§ WRITTEN REQUEST
Gather every line in the entries below that contains the word "This", and copy each of those lines in full.

§ STORED ROWS
====
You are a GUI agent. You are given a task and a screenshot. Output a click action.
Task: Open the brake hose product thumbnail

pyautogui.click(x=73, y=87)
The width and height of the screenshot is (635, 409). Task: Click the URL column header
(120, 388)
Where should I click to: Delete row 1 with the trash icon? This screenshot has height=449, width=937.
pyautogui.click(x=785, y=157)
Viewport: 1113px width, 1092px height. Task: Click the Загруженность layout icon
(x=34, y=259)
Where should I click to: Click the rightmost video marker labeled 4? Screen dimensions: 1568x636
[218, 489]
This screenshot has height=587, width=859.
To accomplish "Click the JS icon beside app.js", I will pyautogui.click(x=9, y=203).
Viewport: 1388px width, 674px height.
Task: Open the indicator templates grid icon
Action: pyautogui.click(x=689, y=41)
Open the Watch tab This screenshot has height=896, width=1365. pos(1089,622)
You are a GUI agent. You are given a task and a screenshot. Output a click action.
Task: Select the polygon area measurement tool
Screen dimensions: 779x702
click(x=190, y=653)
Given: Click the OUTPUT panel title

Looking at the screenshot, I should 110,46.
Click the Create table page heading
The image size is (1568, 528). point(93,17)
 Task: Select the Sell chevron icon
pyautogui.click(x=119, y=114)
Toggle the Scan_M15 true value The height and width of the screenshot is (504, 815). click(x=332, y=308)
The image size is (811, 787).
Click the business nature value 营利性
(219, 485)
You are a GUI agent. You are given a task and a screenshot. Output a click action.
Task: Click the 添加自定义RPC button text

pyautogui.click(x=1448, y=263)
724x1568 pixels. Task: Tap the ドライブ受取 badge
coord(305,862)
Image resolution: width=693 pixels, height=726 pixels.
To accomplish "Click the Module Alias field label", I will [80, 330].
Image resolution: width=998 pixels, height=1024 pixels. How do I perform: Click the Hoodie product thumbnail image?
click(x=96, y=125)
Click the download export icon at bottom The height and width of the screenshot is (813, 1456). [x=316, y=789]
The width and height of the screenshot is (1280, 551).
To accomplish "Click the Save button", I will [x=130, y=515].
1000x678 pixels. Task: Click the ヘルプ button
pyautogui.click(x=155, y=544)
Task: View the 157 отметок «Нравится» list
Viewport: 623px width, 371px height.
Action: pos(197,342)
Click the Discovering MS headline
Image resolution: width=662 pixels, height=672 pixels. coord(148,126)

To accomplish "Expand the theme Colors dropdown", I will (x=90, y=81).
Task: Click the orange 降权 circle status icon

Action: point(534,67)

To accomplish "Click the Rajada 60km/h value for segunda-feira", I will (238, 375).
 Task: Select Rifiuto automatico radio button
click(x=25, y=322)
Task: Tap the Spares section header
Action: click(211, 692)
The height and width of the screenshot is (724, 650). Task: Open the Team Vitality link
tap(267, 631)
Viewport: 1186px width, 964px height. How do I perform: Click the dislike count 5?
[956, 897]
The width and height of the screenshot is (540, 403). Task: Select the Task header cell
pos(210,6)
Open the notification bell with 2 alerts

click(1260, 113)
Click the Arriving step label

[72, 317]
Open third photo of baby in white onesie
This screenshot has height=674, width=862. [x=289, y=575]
====
§ ANSWER TO THE PROBLEM
Where should I click to: Delete row 1 with the trash icon? This screenshot has height=449, width=937.
This screenshot has height=587, width=859.
Open the Watch tab This screenshot has height=896, width=1365. pos(1089,622)
This screenshot has height=674, width=862. [x=289, y=575]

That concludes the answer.